Exercise aim: Keep only the lines of the data below that contain "Create", and copy them.

Data records:
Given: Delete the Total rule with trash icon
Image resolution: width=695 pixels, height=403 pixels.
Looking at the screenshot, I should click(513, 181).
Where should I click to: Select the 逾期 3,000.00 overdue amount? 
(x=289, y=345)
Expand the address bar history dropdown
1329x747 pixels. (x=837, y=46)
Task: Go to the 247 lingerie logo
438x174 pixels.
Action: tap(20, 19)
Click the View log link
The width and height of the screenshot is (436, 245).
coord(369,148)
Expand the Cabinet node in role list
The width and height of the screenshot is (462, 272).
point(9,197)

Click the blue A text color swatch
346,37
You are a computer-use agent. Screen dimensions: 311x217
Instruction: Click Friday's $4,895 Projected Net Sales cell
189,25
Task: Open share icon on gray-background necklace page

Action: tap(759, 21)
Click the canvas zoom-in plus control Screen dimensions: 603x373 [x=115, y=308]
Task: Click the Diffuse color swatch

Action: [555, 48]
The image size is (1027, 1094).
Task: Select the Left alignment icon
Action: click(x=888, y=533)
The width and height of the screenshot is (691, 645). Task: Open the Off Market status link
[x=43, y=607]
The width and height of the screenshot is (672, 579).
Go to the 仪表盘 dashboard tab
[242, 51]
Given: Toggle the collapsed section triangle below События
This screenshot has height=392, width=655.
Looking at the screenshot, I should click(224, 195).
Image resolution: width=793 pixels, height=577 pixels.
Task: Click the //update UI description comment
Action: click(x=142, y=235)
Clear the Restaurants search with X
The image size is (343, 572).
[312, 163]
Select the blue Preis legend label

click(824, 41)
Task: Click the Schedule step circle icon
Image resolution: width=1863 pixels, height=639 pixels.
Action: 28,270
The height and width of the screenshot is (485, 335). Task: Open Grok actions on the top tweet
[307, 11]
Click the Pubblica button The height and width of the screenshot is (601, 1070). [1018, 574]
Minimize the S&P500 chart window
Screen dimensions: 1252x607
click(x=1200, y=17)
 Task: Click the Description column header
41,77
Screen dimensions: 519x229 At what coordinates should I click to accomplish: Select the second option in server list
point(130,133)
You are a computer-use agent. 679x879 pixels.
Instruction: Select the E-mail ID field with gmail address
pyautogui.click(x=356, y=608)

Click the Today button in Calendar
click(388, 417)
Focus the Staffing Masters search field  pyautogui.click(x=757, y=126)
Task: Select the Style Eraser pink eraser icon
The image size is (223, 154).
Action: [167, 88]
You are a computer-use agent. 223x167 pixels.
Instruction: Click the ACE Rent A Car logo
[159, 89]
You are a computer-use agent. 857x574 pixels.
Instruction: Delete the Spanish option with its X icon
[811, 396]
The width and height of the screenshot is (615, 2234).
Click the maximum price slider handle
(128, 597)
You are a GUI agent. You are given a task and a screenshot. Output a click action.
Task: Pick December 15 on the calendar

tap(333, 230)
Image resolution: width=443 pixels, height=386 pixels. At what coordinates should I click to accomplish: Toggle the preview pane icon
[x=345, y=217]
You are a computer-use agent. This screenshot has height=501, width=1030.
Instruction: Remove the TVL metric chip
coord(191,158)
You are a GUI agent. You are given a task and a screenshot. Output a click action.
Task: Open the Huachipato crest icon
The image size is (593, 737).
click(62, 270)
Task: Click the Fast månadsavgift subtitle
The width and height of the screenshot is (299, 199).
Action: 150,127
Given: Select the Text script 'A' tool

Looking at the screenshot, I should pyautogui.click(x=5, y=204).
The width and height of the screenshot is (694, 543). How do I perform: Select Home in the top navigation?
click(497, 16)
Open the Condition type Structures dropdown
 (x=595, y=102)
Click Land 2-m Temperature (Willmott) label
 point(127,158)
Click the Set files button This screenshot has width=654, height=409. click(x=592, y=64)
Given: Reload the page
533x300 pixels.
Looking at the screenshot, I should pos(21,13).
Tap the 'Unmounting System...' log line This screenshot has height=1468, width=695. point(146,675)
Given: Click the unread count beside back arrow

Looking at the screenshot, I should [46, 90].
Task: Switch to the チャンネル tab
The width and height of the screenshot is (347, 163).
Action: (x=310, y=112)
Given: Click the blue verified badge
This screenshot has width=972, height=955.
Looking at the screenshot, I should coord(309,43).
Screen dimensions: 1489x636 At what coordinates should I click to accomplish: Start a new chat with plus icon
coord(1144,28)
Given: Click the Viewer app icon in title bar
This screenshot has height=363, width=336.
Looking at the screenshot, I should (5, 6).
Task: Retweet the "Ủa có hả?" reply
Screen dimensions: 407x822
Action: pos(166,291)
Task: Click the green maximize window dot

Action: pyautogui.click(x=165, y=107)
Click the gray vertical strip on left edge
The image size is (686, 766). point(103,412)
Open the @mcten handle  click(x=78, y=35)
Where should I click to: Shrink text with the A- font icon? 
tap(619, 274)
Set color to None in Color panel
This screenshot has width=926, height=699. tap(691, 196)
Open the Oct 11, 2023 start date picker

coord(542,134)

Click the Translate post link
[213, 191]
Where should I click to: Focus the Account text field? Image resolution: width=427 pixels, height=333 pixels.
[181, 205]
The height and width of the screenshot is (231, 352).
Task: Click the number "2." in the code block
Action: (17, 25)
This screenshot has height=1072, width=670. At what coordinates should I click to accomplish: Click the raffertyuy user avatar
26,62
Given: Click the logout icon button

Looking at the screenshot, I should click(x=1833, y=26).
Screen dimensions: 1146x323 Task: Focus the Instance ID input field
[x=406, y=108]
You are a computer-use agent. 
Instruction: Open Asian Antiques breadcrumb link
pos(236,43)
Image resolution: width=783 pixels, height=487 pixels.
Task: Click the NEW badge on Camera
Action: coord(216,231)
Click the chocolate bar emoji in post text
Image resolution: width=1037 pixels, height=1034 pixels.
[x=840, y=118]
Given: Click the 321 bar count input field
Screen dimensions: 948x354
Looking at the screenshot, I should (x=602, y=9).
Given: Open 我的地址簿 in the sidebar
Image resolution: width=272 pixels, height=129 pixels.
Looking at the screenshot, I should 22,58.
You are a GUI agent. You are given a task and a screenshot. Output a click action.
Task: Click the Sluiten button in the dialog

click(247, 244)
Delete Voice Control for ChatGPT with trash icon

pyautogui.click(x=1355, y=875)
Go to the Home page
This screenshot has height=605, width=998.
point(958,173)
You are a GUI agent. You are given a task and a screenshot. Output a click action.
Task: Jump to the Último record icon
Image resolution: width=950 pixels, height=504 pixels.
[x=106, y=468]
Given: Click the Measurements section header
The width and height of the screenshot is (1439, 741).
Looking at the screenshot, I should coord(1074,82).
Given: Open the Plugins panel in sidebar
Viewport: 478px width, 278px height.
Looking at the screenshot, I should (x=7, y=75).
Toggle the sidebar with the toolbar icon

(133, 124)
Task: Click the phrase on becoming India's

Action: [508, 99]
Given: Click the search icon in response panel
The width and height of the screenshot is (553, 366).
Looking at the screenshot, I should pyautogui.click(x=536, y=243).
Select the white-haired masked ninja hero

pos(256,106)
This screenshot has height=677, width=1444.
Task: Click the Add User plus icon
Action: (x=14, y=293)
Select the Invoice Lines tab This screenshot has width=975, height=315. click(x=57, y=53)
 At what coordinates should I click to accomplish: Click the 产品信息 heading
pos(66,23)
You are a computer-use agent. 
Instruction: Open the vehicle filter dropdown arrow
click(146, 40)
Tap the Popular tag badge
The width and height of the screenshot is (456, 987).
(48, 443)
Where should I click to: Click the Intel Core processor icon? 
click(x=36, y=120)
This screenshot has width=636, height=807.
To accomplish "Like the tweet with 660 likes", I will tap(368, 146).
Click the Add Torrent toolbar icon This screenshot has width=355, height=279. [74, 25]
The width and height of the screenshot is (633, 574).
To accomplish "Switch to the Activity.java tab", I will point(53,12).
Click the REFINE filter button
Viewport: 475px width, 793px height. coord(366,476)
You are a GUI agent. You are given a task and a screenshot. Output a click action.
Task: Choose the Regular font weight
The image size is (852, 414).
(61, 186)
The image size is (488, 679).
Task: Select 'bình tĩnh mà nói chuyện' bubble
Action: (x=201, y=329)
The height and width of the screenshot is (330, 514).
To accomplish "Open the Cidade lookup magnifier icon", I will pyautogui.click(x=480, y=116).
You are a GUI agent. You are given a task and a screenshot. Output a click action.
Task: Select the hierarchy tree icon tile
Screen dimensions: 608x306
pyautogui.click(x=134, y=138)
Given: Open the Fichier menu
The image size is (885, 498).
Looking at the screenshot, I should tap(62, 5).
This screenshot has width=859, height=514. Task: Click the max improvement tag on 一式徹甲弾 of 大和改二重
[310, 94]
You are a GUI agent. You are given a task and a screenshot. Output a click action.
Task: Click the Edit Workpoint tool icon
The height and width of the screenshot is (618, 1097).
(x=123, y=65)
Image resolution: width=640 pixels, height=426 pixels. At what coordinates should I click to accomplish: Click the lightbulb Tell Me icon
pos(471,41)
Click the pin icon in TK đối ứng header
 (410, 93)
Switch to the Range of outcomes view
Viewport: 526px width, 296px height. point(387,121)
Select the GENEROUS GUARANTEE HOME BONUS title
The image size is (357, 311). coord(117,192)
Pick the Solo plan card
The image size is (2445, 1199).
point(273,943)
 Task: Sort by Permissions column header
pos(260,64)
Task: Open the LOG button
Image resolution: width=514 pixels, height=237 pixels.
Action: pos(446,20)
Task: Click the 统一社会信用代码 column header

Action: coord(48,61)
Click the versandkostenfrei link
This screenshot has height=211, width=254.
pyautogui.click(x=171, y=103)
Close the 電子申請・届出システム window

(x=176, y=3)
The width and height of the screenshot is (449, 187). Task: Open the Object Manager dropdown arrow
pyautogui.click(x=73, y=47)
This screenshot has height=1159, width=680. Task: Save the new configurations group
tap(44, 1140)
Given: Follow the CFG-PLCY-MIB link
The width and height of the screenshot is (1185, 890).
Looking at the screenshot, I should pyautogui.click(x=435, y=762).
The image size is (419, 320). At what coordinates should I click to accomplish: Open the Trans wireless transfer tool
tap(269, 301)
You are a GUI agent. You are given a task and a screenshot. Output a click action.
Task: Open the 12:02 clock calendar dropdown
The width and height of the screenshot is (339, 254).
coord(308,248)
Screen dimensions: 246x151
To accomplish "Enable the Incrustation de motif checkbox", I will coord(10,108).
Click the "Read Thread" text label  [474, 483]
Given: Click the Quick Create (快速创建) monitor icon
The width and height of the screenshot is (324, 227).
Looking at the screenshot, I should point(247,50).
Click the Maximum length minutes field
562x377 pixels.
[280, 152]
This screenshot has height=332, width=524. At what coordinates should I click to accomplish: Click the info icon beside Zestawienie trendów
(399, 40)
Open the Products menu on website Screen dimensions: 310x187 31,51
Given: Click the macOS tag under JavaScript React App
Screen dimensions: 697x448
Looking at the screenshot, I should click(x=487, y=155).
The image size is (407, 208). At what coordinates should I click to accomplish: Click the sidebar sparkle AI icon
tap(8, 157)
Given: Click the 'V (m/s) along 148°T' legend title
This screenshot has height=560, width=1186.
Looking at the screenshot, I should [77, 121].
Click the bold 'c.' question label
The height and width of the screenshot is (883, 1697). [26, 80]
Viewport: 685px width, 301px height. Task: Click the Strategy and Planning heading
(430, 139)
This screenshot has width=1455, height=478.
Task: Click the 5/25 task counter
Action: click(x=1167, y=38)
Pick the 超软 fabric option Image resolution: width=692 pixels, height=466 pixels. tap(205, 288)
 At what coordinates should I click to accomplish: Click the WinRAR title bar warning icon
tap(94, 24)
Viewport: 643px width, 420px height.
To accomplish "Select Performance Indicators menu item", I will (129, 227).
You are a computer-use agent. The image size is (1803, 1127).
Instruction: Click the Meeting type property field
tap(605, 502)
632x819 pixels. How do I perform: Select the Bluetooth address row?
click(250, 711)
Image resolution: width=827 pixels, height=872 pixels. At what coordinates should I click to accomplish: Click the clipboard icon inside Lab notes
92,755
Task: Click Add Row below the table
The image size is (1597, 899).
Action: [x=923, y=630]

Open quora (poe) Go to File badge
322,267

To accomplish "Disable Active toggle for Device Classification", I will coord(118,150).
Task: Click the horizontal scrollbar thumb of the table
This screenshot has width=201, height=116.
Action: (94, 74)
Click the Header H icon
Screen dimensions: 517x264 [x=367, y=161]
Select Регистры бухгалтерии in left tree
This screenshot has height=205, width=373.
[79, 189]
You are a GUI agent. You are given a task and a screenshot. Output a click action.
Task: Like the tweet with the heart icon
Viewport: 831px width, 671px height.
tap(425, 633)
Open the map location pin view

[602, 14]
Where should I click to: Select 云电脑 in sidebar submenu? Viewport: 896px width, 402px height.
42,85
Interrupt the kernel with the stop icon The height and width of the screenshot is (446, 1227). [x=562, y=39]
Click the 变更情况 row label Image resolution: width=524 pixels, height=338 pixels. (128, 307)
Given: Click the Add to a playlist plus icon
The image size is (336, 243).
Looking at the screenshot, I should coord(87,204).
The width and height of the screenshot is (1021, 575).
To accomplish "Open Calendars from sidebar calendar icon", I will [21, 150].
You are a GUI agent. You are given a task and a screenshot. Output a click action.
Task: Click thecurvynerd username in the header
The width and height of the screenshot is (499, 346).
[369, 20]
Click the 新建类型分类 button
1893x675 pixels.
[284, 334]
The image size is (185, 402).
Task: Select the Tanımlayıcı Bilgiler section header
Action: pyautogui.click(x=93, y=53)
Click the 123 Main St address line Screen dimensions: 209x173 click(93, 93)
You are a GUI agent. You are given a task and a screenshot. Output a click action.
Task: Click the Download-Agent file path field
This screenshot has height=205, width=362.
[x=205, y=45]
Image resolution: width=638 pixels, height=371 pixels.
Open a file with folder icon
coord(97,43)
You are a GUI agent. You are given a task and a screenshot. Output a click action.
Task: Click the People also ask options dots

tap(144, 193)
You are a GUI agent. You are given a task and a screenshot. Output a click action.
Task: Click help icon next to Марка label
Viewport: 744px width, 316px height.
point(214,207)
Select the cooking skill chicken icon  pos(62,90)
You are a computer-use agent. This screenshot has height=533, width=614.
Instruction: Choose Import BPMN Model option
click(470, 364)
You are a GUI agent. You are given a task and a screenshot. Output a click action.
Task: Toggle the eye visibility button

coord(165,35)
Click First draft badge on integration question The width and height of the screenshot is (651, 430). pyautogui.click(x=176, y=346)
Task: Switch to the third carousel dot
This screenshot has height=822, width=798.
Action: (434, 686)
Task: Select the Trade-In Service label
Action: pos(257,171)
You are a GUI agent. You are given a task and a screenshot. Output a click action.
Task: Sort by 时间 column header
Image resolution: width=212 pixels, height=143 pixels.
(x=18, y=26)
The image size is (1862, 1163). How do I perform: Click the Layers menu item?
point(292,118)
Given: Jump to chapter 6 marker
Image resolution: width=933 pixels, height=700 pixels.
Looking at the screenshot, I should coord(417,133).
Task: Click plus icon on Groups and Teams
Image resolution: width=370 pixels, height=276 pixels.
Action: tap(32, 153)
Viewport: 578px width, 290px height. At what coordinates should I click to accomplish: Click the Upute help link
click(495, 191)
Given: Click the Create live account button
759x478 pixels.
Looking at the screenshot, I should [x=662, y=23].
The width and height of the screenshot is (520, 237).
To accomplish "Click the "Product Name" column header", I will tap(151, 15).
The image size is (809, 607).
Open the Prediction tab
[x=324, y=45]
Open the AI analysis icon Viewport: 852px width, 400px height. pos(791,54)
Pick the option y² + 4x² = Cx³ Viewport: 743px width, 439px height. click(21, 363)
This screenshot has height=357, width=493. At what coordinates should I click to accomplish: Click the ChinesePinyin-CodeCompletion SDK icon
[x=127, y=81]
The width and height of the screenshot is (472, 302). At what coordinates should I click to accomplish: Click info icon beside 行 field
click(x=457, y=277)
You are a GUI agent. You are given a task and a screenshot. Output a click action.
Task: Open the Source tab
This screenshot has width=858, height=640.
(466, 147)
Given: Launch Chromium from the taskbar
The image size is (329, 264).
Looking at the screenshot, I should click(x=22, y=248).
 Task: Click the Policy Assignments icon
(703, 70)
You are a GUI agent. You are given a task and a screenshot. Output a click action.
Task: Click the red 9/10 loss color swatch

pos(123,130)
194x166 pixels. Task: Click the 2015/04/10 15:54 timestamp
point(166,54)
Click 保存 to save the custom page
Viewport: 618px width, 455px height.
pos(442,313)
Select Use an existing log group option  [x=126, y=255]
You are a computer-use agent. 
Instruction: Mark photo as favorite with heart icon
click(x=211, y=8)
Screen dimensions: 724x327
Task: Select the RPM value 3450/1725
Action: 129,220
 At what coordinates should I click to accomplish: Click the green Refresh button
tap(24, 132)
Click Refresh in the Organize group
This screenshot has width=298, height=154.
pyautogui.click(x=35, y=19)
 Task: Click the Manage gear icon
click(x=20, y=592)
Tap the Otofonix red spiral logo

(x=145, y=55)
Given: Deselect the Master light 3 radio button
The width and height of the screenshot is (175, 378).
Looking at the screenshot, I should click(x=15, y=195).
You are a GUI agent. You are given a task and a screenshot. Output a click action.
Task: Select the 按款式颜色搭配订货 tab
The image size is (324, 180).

Written reply:
Given: Click the Quick Create (快速创建) monitor icon
Given: Click the Create live account button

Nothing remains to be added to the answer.